Nestled in the Inn at I’On in the tony I’On neighborhood is Bob Carter’s newest undertaking Carter’s Kitchen. Bob Carter is the former famed chef of Peninsula Grill, the very high end restaurant where “jackets are suggested”, food and service is impeccable and the Skyscraper Six Layer Coconut Cake sells for $100.00 plus $60.00 - $100.00 for shipping. ‘Just sayin’.
I wasn’t surprised that he wanted to branch out and open his own place. After 15 years of the same restaurant even the most creative of chefs would get bored.
Carter’s Kitchen opened in the spring and with all the fanfare around Bob Carter’s talents. I soooo wanted the restaurant to be good. It took awhile to get there, but it’s now worth the trip. The restaurant was fully remodeled with a nice, open feel and an enclosed “veranda” to watch the world go by. Very understated and comfortable.
My first visit was a bust. We were invited to a private preopening cocktail party where our $20.00 donation went to supporting the neighborhood. Even though we got very little to eat or drink, the gesture on his part was admirable. Three other times my husband and I went for either snacks or a meal. Three other times… again a bust. The restaurant then started getting a bad rap in the neighborhood as being too expensive. We decided to walk away for a bit and let them work out the kinks.
This past Saturday we went to Carter’s for dinner. Our server was bright and attentive as he took our drink orders and told us about the evening specials. We quickly began perusing the menu.
Moderately priced, Soups and Salads $8-10.50, Small Plates $9.50 - $12.00, and Main Plates $18-26.00 the menu isn’t large but has quite an interesting selection of items. I’m not one who usually orders an appetizer and dessert, but the She Crab Soup somehow caught my eye and I decided to give it a try. The Spinach Nicoise was my husband’s selection and that too, looked very interesting.
|She Crab Soup|
Served very hot the soup was a heavenly, creamy-velvet blend of she crab goodness. It just about melted in my mouth and the fresh crab that garnished the dish was a perfect addition. The Spinach Nicoise was also a big hit. One thing I can definitely say about Carter’s Kitchen is that a lot of love goes into the plate presentations. The food not only tasted great but the presentations were beautiful!
I decided to select the Swordfish with Blue Crab and Crawfish for dinner and my husband selected the Shrimp Papardelle with Country Ham, Heirloom Tomatoes, Corn, Peas and Basil cream. I actually thought about ordering the Papardelle and was glad that he did so that I could taste it.

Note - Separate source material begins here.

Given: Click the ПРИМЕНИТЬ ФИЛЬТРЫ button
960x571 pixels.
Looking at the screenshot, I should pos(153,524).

When our dishes were served again they looked phenomenal. I couldn't wait to dive in. My swordfish was an ample piece and cooked just perfectly. Unfortunately, try as I might, I couldn’t get past the aroma of the Blue Crab and Crawfish. The good news is that there was ample crab and crawfish, the bad news was that the aroma was overpowering.
Boy, did I have “entre envy”. The pasta in the Shrimp Papardelle was cooked perfectly and the dish with the all of the colors of the vegetables was a feast not only for my palate, but to many other senses. Well done.
In picking up my entrée the server asked if there was anything wrong with the dish and I just mention the smell was a bit much. In a blink of an eye the manager was at our table apologizing and asking if I wanted anything else. I didn’t, but thank you.
He then told me he took the entrée off of the bill which unnecessary, but a very nice touch.
Carter’s Kitchen has come a long way. Gone are the over priced menu items and the mistakes we saw in the past. In their place is an interesting menu, very good food, service and a comfortable atmosphere. Bob – welcome back! We knew this could happen! Next time I’m trying the brunch, another menu that looks very appetizing. Yum!
We gave Carters Kitchen 4 out of a possible 5 plates.